AKP Genel Lideri ve Cumhurbaşkanı Erdoğan, cuma namazı çıkışında gazetecilerin sorularını yanıtladı.
NATO doruğundan yeni dönen Erdoğan, birçok başkanın Yunanistan ile Türkiye’yi barıştırmak için çok uğraş ettiğini söyledi; “Dedik ki şu anda bu türlü bir şey düşünmüyoruz; gelecekte koşullar neyi getirir neyi götürür bakar değerlendirmesini yaparız” diye aktardı.
Erdoğan’ın açıklamalarından öne çıkanlar şöyle:
“İsveç ve Finlandiya: Kimileri üyelik olarak tabir ediyorlar lakin bu bir davet sürecidir. Son NATO doruğu ülkemizin bilhassa terörle çaba, bunun yanında öteki NATO ülkeleriyle olan birlikteliği ve son olarak önümüze getirilen İsveç, Finlandiya üyeliği konusu. Bunu kimileri üyelik olarak tabir ediyorlar lakin bu bir davet sürecidir. Biz bu davete evet demiş olduk. Bu davetin birtakım kuralları var. Bu koşullarımızı da kontratın içerisine yerleştirdik. Bununla birlikte de NATO doruğuna gittiğimizde de birinci gün dörtlü bir tepe gerçekleştirdik. Başkanlar olarak yaptığımız görüşmeden sonra dedik ki bu arkadaşlarımız bir görüşme devam ettirsinler. O görüşmeden sonra da bizler bu mukavelenin içerisine girmesi gereken bilhassa teröre ve teröristlere yönelik koşullarımızı koyduk. Ve bu koşullar kabul edildi. Bugüne kadar Avrupa Birliği bu işi daima PKK ile geçiştirdi. Biz ise ‘Hayır’ dedik. Artık bu PKK ile kabul edilebilecek bir terör gayreti değildir. Buraya PYD, YPG ve FETO örgütlerini de bu kontratın içerisinde yerleştirmemiz gerekiyor. Alışılmış biraz bu türlü yan çizmeye falan kalktılar lakin biz kendilerine dedik ki bu bizim kırmızı çizgimizdir. Bunu kabul etmeyecek olursanız bu muahedeye evet diyemeyiz bu biçimde dönersiniz. Sonra tekrar görüşmeler devam etti. Sonunda kabul ettiler. Bunun yazılı metne girmiş olması hele hele bir NATO mukavelesinin mutabakat zaptının içerisine bilhassa PKK’nın dışında YPG, PYD ve FETO terör örgütü olarak yerleşmiş olması bizim bu süreçten nasıl muvaffakiyetle çıktığımızın en hoş tabiridir.
“Nitekim NATO tepesinde de iki üç dakikalık sesli değil ancak imajlı olarak da bu terörle uğraşımızı, Türkiye’deki bu terör şovlarını de, birebir vakitte Avrupa’nın değişik ülkelerindeki bu terör örgütlerinin şovlarını de orada yayına geçirdik. NATO ülkeleri de seyretme imkanı buldular. Bütün bunlar her şeyle dağıttığımız evraklarla alın bakın görün dedik. Bu bakımdan da hakikaten bu bizim oradaki gayretimizin adeta zaferle neticelenmesi oldu.

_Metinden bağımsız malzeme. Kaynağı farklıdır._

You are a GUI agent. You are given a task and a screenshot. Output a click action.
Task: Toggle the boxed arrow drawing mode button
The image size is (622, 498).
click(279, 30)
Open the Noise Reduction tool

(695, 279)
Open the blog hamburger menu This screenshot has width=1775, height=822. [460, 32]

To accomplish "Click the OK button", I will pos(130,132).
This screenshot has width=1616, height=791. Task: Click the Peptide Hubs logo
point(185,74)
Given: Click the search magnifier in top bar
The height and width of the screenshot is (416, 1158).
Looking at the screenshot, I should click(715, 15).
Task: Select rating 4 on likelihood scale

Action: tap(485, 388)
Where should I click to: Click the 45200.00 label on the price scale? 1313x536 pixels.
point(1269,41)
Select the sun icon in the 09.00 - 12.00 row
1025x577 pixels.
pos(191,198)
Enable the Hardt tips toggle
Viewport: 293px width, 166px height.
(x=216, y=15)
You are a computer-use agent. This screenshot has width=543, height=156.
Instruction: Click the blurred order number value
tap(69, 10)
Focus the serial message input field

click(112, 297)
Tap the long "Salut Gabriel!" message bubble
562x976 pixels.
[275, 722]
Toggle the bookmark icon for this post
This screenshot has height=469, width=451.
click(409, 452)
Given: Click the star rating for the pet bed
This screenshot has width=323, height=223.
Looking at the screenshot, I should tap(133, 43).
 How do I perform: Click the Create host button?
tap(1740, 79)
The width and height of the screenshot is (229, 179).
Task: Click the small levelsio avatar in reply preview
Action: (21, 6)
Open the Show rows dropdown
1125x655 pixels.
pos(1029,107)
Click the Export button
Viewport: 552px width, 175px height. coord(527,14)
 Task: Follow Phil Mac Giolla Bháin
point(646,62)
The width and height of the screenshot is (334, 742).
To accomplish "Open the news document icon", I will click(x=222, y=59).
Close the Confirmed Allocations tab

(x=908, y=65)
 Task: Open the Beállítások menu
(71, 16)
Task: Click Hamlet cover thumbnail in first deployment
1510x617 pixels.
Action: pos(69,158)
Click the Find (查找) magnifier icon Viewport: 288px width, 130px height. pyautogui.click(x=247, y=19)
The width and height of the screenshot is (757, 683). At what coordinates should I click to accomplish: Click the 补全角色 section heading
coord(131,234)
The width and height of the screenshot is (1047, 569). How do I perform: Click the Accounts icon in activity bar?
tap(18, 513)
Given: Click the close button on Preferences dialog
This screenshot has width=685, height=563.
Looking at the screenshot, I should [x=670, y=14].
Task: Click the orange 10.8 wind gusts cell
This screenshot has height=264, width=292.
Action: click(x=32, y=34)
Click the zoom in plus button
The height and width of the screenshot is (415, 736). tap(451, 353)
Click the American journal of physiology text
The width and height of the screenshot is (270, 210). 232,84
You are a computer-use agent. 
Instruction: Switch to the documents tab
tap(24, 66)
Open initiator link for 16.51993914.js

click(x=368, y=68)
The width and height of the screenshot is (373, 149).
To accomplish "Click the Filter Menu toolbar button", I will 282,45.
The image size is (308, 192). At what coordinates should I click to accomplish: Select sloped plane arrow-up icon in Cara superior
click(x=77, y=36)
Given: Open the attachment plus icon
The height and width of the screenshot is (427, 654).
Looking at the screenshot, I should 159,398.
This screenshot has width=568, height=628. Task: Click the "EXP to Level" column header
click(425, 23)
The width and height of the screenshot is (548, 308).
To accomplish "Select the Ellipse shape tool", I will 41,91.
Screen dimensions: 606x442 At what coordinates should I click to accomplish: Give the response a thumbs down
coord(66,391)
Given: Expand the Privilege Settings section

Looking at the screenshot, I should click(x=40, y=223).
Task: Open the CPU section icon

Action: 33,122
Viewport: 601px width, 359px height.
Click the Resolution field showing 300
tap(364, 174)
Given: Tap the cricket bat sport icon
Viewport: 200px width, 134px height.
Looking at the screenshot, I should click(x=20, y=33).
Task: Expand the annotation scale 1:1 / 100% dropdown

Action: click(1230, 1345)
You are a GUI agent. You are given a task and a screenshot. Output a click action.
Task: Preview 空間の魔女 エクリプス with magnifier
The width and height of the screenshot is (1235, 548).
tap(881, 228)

Yunanistan, verdiği sözlerde durmuyor, dert burada. Bizim Yunanistan’la şöyle bir savaşa girelim kaygımız yok. Lakin Yunanistan verdiği sözlerde durmuyor, zahmet burada. Şuara çok kısa bir müddet içerisinde 147 defa hava ihlali yaptılar. Artık biz şayet komşuysak, şayet dostsak barış içerisinde yaşamak istiyorsak bizim hava alanımızı 147 sefer neden ihlal ediyorsunuz? Bu türlü bir ihlal yaparsanız bize düşen nedir benim hava kuvvetlerim de size kalkıp gerekli olan görselliği verecektir. Hava kuvvetlerimizin yaptığı da budur. Bunu yapmazsa benim vatandaşlarım ne der? Bizim silahlı kuvvetlerimiz nerede demez m? Silahlı kuvvetleri üzerine düşeni yapmaktadır. Bu hava alanı ihlalleri devam ederse birebir halde bize düşen vazifesi yerine getirmeye devam ederiz. Miçotakis hakkı teslim etmiştir diyeyim. Lakin birçok önderler bilmiyorum kim sufle etmiştir, bizi barıştırmak için çok uğraş ettiler. Dedik ki şu anda bu türlü bir şey düşünmüyoruz. Gelecekte koşullar neyi getirir neyi götürür bakar değerlendirmesini yaparız.”